Costa confia no esforço dos reguladores para encontrar solução rápida para a Caixa

O primeiro-ministro acredita que as entidades de regulação estão a esforçar-se para encontrar uma resposta rápida sobre as soluções para a Caixa Geral de Depósitos. António Costa lembrou ontem à noite que não compete ao Governo exercer qualquer forma de pressão para acelerar o processo.

António Costa falava no final de uma reunião com a bancada do PS, que durou cerca de três horas e em que fez junto dos seus deputados um balanço da sessão legislativa na Assembleia da República.

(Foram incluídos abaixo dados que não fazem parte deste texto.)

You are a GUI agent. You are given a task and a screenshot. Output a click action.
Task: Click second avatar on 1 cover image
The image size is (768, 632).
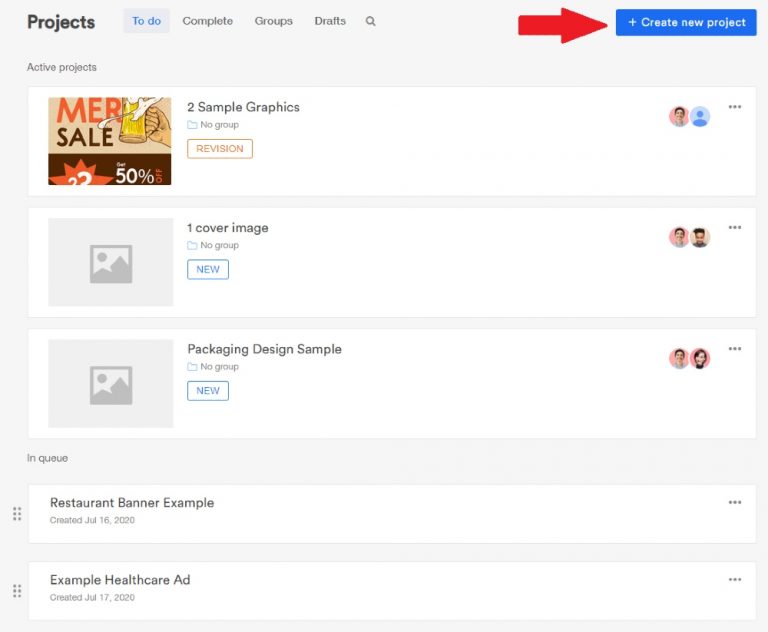[x=700, y=238]
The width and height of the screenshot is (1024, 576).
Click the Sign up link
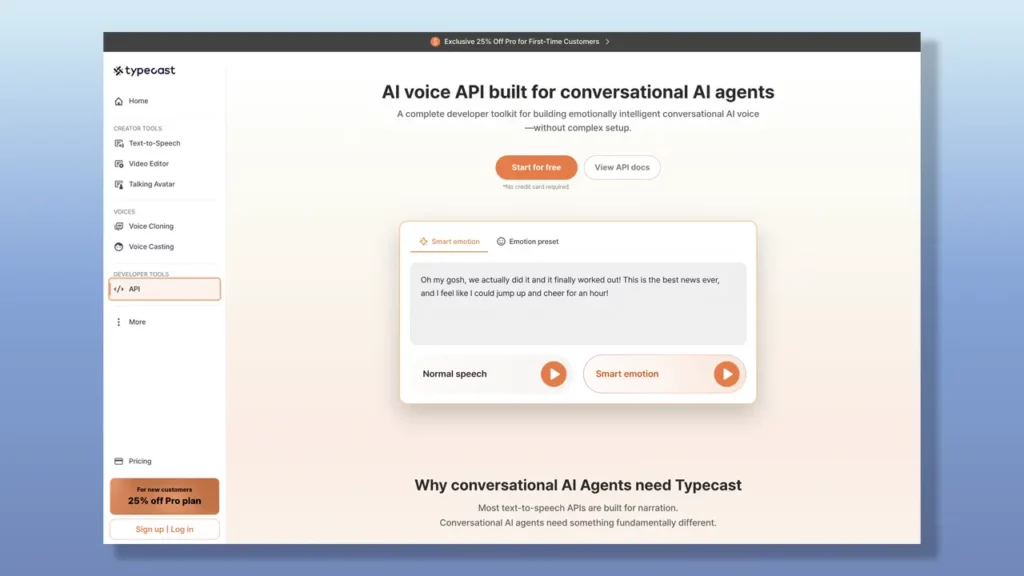152,529
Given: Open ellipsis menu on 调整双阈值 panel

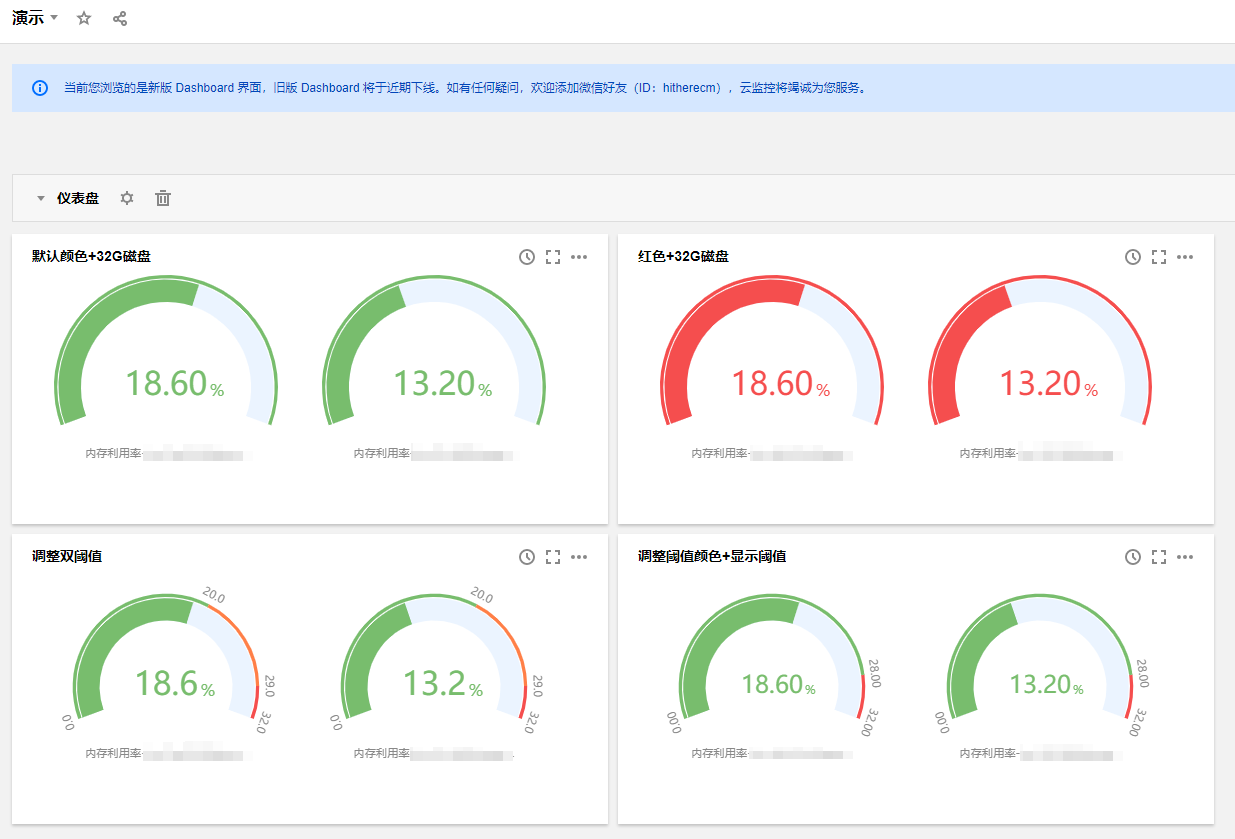Looking at the screenshot, I should tap(579, 557).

Interrogado sobre a situação da CGD, que ainda aguarda a aprovação de um plano de recapitalização e da nova administração, o primeiro-ministro frisou que não compete ao Governo exercer qualquer forma de pressão para acelerar estes processos.

"Mas não tenho nenhuma razão para achar que, quer a Direção-Geral da Concorrência, quer as entidades regulatórias, não estejam a esforçar-se para tão rapidamente possível responderem às questões que faltam responder para termos uma solução definitiva para a CGD, e para que fique tudo claro e tranquilo quanto à Caixa, o que é essencial", respondeu António Costa.

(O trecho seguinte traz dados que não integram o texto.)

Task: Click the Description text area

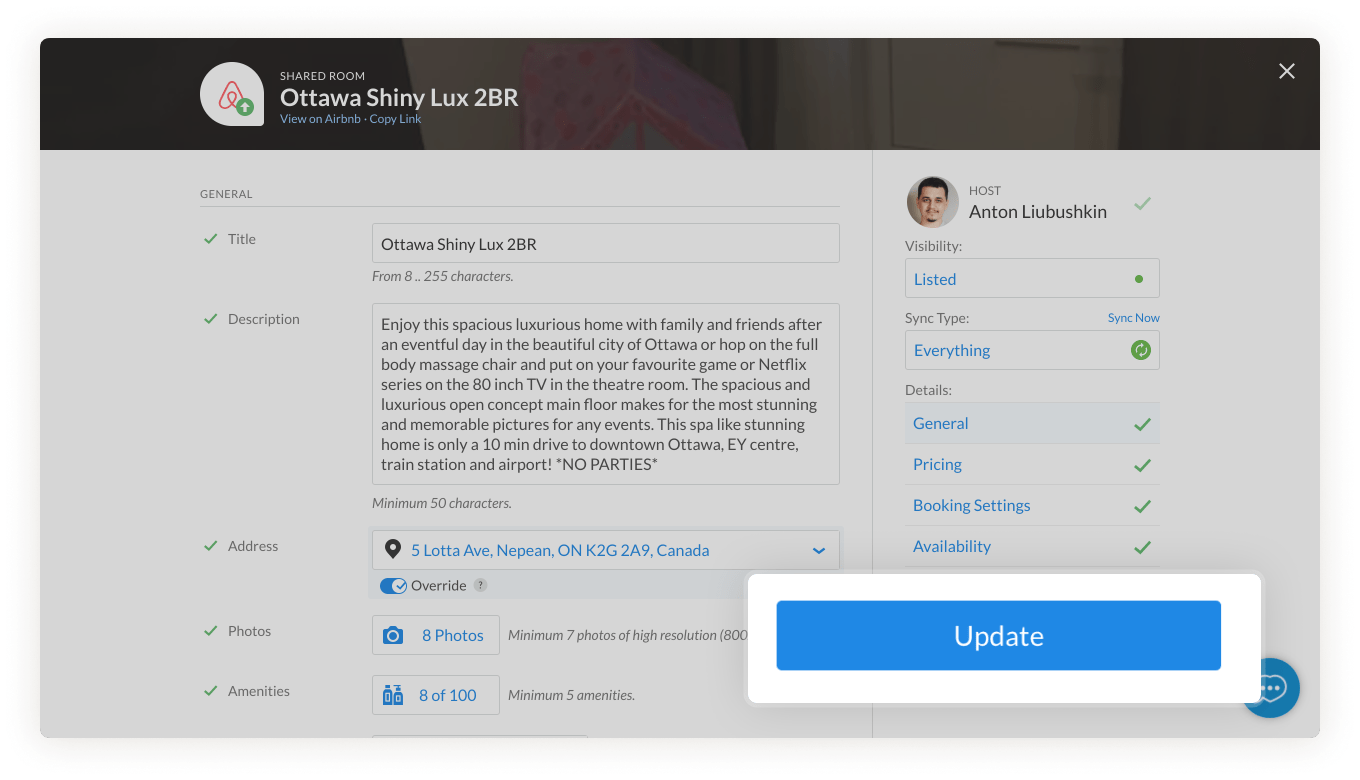Action: pos(605,393)
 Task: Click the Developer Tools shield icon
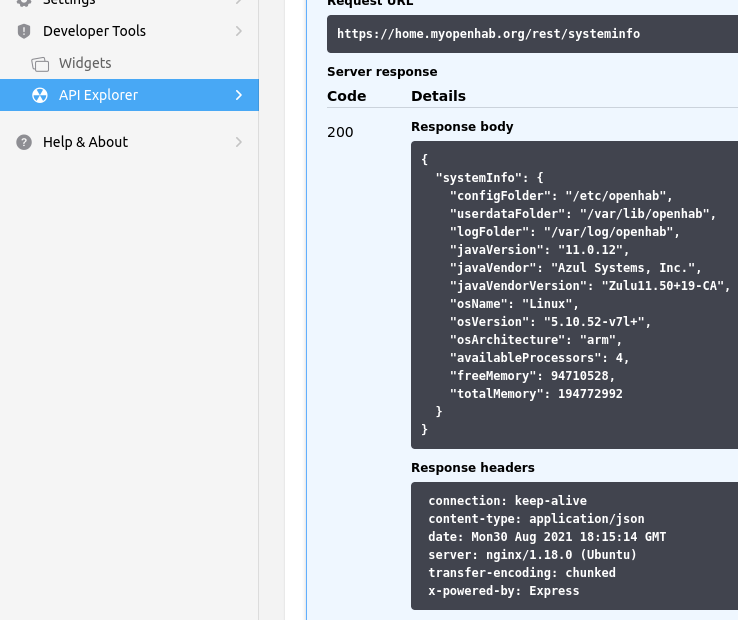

Confrontado com o mais recente relatório do Fundo Monetário Internacional (FMI) sobre a possibilidade de os setores da banca de Itália e Portugal constituírem riscos sistémicos para a Europa, o primeiro-ministro referiu que a banca "sofre" simultaneamente com o facto de haver "um aumento das exigências regulatórias com uma conjuntura de baixa muito significativa de taxas de juro, o que é bom para quem tem prestações a pagar, mas é mau para o negócio bancário".

Depois, António Costa deixou críticas à atuação do anterior Governo, dizendo que "foi manifesto que houve uma atitude deliberada de esconder problemas, que hoje felizmente não estão escondidos".

"Tal não constitui um risco. Risco é quando se finge que os problemas não existem. Hoje os problemas são conhecidos e estão a ser resolvidos, o que é essencial para reforçar a confiança no sistema financeiro", defendeu.

Para António Costa, a prioridade do seu executivo "é o fortalecimento da CGD, como grande banco público e grande pilar do sistema financeiro português".

"Há ainda um conjunto de outras medidas que temos vindo a tomar conjuntamente com as entidades regulatórias para que o sistema financeiro possa encontrar estabilidade e possa responder às necessidades da economia", acrescentou.